Once again. Now that I'm done with a draft of a story it takes me a little while to return to the real world. I get grumpy and sad and don't know what to do with myself, and the last couple days have been emblematic of that.
And silly. I got into a ridiculous argument in a Facebook private group I belong to, over objectification of men. This is what I posted, with the heading: Some guys are just as sexy dressed, as not.Another member posted this, "Ah the comments, proving yet again that gay men are the exact same as straight men, they just objectify their own sex rather than the opposite."
I thought he was joking, so I replied, "I “resemble” that remark. (Was it Groucho Marx who first said that?)" Thought he'd find it funny, or cute.He didn't.
He responded, "I mean, if a person is only attractive to you without clothes, you probably don't deserve to spend any time with that person, as you are probably a shallow git, who is only interested in people for whatever sexual pleasure they can give you."

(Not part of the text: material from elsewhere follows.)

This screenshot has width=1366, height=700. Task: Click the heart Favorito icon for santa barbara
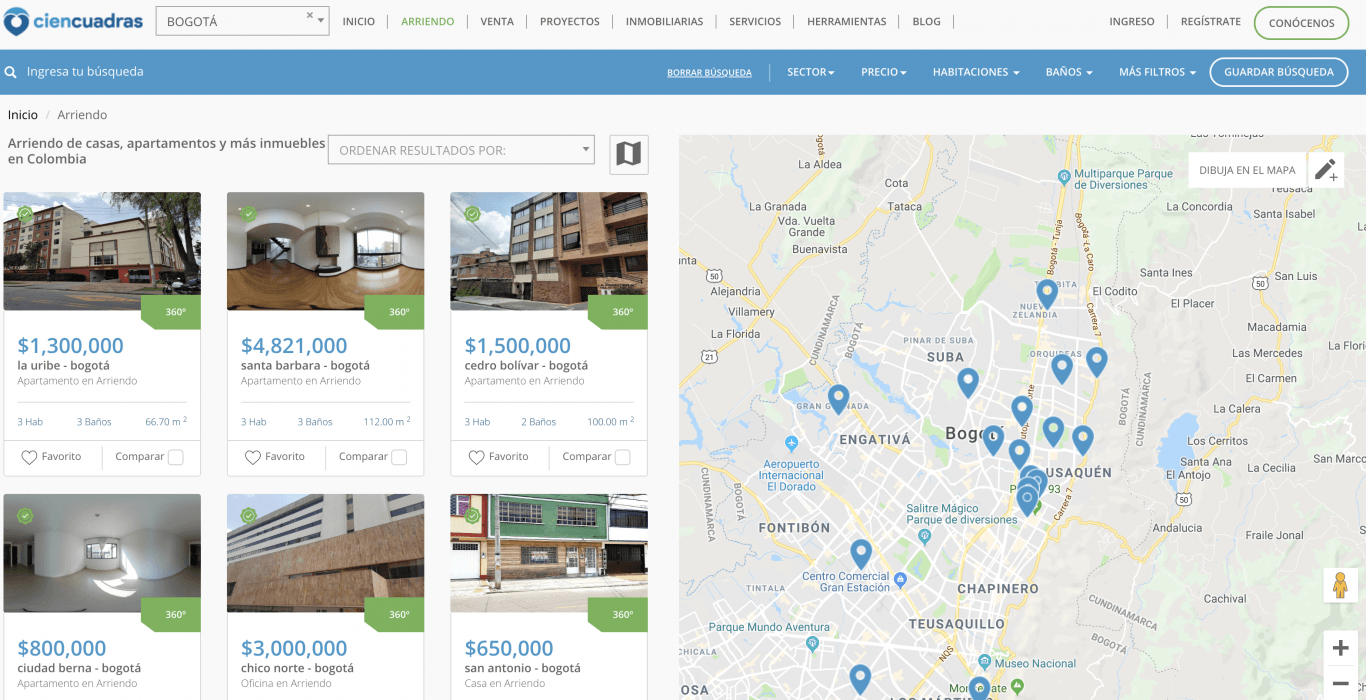coord(253,457)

Well...it went downhill from there. All over nothing. It really was ridiculous...and I'm ridiculous for being upset about it. But I am. Kind of stupid, too.
But I'm in a delicate mood. I got bummed when I went out to get some groceries and couldn't find any Dr Pepper Zero on special. Now I'm upset because I made a chocolate pie (from a non-fat pudding mix) with a graham cracker crust (pre-made by Keebler) and just had a slice...and didn't like it.
I'd like to say I'm not always like this, but I know better than to make that claim.